Work item: In the listing below, find every line containing "computer" and copy it out.

━━━━━━

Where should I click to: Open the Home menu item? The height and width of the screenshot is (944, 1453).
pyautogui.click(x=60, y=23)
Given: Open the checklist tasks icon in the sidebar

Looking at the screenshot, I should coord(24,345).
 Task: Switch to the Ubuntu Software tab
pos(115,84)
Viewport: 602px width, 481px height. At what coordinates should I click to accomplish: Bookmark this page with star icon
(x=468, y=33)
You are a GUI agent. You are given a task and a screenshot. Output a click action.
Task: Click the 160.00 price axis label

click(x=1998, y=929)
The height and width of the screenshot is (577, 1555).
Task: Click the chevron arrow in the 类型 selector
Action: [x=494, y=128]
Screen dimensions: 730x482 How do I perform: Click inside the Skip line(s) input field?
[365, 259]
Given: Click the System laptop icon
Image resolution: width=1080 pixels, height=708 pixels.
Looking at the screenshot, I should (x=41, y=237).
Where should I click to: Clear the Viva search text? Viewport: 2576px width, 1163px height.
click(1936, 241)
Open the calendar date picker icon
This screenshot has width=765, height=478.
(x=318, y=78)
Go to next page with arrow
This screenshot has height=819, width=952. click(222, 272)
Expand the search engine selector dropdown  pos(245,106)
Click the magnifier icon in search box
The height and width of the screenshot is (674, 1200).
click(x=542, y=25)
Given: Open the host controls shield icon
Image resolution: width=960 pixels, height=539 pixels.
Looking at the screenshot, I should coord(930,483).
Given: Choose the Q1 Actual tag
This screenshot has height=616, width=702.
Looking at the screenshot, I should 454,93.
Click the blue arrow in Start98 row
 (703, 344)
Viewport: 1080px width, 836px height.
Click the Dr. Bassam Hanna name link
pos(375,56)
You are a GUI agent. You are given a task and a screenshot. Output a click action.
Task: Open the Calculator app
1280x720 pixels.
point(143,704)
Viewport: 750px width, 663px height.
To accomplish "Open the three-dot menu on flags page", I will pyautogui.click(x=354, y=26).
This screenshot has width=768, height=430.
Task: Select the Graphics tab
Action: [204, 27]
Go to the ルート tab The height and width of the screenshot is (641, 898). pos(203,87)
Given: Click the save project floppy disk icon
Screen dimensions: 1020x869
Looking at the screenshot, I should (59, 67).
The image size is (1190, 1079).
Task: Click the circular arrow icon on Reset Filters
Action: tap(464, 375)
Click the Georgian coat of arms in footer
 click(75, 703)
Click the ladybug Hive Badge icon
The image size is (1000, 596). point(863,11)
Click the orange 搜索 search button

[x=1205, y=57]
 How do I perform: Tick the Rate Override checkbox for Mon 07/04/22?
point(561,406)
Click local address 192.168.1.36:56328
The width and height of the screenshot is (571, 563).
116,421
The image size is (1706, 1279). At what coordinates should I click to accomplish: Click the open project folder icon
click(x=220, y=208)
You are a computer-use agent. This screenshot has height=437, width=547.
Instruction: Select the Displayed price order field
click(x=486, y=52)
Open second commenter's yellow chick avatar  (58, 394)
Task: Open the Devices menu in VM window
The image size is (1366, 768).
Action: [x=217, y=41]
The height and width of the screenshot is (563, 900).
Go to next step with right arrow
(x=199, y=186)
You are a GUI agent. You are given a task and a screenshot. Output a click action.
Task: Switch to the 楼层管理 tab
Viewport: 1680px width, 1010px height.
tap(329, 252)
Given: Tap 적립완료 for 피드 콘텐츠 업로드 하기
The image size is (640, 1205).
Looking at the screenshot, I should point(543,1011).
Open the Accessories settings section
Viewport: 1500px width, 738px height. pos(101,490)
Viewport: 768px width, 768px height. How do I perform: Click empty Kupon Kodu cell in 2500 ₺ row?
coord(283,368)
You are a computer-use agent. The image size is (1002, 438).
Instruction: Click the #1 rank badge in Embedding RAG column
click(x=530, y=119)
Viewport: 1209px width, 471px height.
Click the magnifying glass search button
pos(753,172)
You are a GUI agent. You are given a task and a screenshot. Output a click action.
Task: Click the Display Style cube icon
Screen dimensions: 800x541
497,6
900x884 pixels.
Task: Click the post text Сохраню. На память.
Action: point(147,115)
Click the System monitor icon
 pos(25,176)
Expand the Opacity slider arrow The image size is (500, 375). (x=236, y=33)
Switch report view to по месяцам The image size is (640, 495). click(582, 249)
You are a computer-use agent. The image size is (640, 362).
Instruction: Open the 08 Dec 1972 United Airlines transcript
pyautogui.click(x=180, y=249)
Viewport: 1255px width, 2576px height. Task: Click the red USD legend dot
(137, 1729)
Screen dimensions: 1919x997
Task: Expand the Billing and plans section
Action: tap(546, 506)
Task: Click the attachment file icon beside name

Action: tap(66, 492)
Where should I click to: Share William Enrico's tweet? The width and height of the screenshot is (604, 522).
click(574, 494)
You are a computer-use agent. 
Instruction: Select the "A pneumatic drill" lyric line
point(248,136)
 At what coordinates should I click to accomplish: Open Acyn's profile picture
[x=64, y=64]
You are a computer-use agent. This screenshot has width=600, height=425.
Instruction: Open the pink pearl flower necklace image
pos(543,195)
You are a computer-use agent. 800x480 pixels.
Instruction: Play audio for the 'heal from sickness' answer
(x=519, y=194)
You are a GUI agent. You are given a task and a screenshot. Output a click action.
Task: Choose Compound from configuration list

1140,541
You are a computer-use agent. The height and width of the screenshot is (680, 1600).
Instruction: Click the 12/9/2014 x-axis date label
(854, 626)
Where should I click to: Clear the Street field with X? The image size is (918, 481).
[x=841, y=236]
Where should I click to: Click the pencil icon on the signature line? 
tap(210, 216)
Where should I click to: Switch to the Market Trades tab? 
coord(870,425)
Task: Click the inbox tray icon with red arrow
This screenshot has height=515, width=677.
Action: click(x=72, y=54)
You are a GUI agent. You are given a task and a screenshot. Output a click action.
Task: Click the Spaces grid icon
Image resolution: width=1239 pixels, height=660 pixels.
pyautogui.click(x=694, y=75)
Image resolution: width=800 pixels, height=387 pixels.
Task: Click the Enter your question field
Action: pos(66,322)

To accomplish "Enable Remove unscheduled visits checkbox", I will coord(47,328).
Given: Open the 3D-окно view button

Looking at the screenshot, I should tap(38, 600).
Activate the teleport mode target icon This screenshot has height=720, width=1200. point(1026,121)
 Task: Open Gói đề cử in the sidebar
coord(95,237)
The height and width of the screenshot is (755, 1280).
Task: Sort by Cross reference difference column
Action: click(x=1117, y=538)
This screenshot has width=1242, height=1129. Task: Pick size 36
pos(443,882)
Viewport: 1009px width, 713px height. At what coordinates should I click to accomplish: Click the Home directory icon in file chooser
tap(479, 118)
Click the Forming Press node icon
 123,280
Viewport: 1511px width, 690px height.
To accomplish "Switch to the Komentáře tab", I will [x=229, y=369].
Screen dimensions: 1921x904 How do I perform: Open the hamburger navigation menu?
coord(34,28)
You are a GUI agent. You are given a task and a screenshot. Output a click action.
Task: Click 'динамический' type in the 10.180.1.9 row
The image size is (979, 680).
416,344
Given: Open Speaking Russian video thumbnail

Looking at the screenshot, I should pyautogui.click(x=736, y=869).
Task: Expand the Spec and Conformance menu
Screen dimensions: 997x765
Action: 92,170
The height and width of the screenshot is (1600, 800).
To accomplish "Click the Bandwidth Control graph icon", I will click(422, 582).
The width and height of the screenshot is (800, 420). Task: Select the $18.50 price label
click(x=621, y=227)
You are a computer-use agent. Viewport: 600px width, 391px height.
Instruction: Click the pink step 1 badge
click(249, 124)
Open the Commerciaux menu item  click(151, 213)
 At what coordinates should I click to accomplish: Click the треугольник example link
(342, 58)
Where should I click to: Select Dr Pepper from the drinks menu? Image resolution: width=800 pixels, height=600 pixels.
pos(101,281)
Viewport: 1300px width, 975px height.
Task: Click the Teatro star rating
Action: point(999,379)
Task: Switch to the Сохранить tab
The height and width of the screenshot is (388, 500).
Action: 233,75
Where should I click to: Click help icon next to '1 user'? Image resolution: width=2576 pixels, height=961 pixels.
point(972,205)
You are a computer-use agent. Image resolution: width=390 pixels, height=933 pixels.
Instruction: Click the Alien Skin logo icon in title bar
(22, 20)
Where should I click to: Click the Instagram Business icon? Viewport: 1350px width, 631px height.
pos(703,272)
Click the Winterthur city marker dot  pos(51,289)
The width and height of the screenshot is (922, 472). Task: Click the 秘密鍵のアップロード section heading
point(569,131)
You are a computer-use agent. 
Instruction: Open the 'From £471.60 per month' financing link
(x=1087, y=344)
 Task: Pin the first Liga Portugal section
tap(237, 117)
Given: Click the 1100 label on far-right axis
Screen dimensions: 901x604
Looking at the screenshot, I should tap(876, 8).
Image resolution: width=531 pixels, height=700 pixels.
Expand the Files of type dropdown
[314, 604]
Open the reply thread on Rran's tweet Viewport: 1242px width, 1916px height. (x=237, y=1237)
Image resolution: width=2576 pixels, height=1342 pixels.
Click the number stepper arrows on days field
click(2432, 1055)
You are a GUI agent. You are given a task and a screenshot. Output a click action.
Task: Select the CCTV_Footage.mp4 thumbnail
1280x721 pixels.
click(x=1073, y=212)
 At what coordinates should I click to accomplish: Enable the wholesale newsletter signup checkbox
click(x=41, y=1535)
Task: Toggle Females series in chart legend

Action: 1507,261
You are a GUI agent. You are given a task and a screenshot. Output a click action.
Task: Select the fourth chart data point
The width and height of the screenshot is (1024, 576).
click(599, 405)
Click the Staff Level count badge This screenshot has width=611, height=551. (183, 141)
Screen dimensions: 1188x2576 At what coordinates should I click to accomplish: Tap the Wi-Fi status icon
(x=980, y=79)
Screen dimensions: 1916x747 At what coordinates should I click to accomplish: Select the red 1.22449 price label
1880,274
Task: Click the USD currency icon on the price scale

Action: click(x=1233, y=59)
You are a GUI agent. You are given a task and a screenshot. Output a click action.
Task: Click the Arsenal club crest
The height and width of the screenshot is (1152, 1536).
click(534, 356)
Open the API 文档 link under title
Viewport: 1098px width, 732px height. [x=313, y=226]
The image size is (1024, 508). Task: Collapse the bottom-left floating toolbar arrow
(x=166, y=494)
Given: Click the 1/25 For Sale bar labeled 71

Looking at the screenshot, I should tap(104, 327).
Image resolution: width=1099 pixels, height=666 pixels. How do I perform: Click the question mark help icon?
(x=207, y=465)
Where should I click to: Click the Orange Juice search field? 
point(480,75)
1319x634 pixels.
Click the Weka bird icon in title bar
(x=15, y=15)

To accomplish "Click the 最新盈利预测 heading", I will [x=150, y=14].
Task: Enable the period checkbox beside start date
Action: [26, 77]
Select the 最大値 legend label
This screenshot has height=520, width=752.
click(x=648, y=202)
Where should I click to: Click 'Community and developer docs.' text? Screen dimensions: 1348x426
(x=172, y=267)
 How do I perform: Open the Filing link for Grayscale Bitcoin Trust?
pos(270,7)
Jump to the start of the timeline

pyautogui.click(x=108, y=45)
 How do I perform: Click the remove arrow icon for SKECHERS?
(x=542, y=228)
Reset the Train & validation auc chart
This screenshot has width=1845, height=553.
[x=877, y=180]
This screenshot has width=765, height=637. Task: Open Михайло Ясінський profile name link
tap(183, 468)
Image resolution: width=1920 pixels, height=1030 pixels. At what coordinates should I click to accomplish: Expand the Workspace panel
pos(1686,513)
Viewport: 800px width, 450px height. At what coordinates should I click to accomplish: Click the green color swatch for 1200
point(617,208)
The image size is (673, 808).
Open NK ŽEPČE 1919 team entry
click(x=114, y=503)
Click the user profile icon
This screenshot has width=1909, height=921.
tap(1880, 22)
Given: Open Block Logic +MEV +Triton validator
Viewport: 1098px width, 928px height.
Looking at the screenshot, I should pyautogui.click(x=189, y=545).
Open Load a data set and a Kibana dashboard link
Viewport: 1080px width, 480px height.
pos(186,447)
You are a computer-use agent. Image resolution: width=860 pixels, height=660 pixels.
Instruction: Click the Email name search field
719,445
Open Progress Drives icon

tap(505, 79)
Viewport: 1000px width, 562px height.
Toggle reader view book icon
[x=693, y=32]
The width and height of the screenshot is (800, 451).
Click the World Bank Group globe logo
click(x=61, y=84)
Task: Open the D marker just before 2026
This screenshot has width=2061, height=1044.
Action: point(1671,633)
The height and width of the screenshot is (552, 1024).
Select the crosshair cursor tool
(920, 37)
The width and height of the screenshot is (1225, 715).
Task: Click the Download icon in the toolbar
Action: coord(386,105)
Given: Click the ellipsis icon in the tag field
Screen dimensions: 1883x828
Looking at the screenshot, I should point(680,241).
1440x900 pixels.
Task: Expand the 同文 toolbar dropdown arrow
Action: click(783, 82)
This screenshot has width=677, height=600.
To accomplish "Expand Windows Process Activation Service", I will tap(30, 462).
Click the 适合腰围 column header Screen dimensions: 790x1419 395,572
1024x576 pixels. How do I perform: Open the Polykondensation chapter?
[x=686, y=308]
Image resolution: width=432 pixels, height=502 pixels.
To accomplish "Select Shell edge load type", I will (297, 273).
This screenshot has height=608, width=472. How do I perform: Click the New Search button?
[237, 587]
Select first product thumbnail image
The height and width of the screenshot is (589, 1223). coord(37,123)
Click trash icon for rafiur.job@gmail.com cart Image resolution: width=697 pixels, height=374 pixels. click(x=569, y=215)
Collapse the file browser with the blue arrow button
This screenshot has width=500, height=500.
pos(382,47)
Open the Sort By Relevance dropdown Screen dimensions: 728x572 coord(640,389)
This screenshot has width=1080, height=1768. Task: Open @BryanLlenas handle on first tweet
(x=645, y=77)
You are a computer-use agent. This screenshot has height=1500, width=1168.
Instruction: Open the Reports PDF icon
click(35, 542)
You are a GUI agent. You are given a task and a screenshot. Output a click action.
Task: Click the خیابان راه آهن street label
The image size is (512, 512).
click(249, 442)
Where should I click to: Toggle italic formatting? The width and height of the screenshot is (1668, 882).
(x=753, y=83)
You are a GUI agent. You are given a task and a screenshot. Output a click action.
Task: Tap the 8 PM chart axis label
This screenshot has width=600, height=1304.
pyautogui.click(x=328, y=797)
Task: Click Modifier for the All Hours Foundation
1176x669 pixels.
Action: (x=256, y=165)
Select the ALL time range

━━━━━━

Answer box:
You are a computer-use agent. This screenshot has height=437, width=547.
You are a computer-use agent. The image size is (1002, 438).
You are a computer-use agent. The image size is (640, 362).
You are a computer-use agent. 
You are a computer-use agent. This screenshot has width=600, height=425.
You are a computer-use agent. 800x480 pixels.
You are a computer-use agent. The height and width of the screenshot is (680, 1600).
You are a computer-use agent. Viewport: 600px width, 391px height.
You are a computer-use agent. Image resolution: width=390 pixels, height=933 pixels.
You are a computer-use agent. 
You are a computer-use agent. Image resolution: width=860 pixels, height=660 pixels.
You are a computer-use agent. This screenshot has height=1500, width=1168.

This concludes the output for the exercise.